Kathleen Sebelius, Secretary of the Department of Health and Human Services, was back on Capitol Hill today to testify about the Affordable Care Act and the troubled healthcare.gov website.  According to NBC News, was “grilled” by both Democrats and Republicans in the Senate Finance Committee.

Except, apparently, for Ohio Senator Sherrod Brown.  If the rest of the hearing was a grilling, Senator Brown must have been in charge of the backyard softball game.  NPR reports that Senator Brown asked Sebelius to talk about the law’s legacy:  “What are people going to say about the Affordable Care Act in five years and in 48 years?”

Huh?  The Secretary has presided over the most disastrous rollout of a federal program in living memory, the country is currently grappling with the fallout from that failure and other issues posed by the Act, and Senator Brown is channeling his inner Oprah and asking Secretary Sebelius to speculate about a legacy?

In fairness, these kinds of politicized questions aren’t unusual.  As the NPR story also reports, a Republican Senator used his entire allotment of time to make a critical speech, without asking Secretary Sebelius a single question.  What’s the point of having Cabinet officers testify if they aren’t asked questions?

These partisan antics are the kinds of things that drive me nuts about Congress.  There are dozens of entirely legitimate questions to ask Secretary Sebelius about how this landmark statute is working, why the website wasn’t better designed, and other topics of great interest to Americans who are trying to understand why the rollout of “Obamacare” could be so mishandled and what they must do to comply with a complicated statute.  Can’t members of Congress lay aside their party affiliations and their desires to make speeches, even once in a while, actually ask questions that should be answered, and get answers that will help them to decide how we can move forward?

Some Explaining To Do

The House Energy and Commerce Committee has scheduled a hearing on Thursday on the federal government’s health exchange website.  They’ve asked Kathleen Sebelius, the Secretary of the Department of Health and Human Services, the agency that is principally responsible for the website, to testify.  Sebelius has declined, saying she is not available to testify.

It’s not clear to me why Sebelius has declined the request.  The CNN story linked above doesn’t say Sebelius has a conflict on her schedule.  Instead, the HHS spokesperson said:  “Given that the government was shut down until today, we were given a very short timeline to respond to this request.”  Does that mean that the Secretary of HHS needs more than a week to be prepared to answer questions about how the website is working?  If so, perhaps the problems with the website are even more extensive than has been reported.

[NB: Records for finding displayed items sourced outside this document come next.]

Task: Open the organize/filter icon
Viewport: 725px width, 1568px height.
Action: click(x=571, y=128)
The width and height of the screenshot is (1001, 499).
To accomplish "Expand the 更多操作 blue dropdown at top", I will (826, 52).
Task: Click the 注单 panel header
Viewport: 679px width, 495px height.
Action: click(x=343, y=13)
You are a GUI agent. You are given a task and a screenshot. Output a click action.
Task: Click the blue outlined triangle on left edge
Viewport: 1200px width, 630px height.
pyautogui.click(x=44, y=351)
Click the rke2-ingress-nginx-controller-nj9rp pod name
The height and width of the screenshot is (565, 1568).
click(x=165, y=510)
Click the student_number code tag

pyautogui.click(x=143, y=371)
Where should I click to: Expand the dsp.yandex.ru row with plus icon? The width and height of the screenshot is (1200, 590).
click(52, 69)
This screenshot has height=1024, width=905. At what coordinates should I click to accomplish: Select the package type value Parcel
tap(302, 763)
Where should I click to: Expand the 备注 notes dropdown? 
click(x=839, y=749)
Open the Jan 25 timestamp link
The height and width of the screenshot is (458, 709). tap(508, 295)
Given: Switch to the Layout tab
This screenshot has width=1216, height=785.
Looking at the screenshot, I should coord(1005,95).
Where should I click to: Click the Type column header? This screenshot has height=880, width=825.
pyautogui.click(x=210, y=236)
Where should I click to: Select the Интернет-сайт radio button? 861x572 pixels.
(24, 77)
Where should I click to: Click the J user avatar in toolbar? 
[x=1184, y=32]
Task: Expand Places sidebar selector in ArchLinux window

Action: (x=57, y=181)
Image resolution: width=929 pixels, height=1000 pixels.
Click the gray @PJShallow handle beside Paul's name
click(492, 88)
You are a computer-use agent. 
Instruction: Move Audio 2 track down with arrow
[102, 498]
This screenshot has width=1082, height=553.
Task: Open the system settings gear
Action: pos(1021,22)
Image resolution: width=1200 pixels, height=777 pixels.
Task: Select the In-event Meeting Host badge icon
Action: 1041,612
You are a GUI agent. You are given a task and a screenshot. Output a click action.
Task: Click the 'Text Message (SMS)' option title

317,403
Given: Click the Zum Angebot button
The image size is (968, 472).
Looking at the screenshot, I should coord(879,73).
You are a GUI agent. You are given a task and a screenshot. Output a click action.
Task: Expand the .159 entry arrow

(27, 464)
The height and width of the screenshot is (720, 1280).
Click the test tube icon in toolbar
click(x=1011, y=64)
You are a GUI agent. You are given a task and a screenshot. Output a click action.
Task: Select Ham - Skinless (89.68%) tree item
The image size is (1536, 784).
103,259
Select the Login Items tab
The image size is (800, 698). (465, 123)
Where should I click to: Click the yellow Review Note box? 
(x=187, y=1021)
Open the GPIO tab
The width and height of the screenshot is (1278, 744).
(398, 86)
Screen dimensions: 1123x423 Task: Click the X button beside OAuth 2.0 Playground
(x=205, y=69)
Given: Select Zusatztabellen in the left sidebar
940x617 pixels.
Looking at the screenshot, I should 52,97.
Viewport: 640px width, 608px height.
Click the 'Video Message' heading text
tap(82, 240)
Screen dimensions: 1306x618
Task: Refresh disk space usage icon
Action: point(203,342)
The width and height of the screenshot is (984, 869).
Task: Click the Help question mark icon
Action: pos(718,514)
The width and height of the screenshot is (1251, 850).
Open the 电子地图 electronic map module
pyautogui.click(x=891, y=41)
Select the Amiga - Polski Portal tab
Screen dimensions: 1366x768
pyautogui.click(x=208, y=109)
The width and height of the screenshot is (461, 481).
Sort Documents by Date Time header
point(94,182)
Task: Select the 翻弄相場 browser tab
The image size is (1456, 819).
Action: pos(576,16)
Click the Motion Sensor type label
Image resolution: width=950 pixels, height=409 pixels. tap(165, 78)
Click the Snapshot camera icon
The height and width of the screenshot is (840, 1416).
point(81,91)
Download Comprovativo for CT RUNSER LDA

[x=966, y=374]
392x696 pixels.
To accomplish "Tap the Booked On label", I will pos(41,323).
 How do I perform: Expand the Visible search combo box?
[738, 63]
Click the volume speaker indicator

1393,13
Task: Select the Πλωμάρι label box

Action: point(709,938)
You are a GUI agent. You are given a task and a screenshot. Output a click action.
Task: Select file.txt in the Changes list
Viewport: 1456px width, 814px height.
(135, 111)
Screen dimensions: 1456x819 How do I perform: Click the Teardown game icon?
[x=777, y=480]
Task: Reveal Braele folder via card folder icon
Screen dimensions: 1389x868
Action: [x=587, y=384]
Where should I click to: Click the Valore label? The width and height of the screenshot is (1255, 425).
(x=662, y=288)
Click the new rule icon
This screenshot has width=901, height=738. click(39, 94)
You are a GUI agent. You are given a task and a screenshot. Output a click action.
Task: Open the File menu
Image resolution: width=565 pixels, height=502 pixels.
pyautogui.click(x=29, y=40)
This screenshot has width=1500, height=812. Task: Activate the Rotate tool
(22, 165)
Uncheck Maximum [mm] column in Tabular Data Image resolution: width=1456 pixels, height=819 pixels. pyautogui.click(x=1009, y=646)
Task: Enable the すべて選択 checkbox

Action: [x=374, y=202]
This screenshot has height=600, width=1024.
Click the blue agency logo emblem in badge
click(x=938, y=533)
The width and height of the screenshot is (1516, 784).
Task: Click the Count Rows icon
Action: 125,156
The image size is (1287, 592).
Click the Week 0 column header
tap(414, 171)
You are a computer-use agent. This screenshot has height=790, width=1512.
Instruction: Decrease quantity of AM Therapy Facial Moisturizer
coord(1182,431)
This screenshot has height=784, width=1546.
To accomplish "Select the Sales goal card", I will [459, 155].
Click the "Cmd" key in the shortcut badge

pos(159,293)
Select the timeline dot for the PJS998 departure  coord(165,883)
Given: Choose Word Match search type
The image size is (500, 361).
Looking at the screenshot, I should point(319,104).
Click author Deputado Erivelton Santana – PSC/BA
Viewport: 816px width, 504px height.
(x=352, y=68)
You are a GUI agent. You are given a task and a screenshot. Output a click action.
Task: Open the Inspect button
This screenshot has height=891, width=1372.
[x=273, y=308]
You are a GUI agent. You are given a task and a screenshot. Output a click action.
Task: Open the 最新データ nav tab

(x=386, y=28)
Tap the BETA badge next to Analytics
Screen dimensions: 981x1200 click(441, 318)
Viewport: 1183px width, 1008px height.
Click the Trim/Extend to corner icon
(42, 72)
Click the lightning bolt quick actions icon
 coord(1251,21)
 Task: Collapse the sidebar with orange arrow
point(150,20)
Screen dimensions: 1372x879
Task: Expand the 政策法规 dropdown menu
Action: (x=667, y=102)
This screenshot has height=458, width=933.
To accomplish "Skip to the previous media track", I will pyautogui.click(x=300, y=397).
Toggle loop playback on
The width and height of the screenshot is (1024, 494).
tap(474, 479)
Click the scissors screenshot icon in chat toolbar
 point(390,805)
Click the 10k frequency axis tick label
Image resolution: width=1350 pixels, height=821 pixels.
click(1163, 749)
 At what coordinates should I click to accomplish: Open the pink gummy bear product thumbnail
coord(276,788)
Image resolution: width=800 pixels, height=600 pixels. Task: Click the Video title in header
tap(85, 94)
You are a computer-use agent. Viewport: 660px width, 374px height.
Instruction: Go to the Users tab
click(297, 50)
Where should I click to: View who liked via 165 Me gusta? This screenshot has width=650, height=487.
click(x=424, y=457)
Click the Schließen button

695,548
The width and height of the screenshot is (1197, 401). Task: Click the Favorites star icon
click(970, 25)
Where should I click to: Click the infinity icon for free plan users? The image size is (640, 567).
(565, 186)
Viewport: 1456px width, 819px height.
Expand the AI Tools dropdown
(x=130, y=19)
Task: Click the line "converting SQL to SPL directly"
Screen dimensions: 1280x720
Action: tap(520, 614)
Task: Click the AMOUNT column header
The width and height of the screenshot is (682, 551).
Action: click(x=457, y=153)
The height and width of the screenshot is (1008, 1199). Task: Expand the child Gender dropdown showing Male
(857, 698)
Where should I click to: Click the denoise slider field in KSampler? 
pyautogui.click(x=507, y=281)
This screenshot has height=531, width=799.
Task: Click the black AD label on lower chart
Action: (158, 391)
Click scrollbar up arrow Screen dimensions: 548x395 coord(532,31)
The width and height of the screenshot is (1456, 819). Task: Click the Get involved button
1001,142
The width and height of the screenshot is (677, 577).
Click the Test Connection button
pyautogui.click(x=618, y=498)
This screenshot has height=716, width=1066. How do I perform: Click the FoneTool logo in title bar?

I hope Sebelius’ response to the request doesn’t mean that the Obama Administration is going to stonewall providing meaningful information about the operations of all of the health exchanges and the status of the enrollment process, and I hope that Sebelius reconsiders her decision and decides to appear.  The websites are a crucial component of the Affordable Care Act, and the federal government has already spent hundreds of millions of dollars on them.  Taxpayers and citizens have a right to know how the system is performing.

In my view, it’s also in the interest of Sebelius and other administration officials to explain what is happening.  If there are problems, identify precisely what they are and describe what is being done to fix them and when the fixes will be completed.  If the enrollment process has some successes to its credit describe what those are.  No doubt friendly members of the House Energy and Commerce Committee will be happy to ask some questions designed to fully elicit the good news, just as diehard opponents of “Obamacare” will be asking tough questions.

As a matter of good government, we should all support requiring administrative officials to promptly testify when Congress calls.  We would all be better off if Congress exercised more oversight over our vast administrative state — from its surveillance programs, to its spending habits, to its error-plagued websites, and beyond — and regularly subjected agency heads to tough questioning about federal programs.  I can’t believe there is anything on Secretary Sebelius’ schedule right now that is more important than appearing before Congress and providing a credible explanation of what is happening with Healthcare.gov and the other health exchange websites.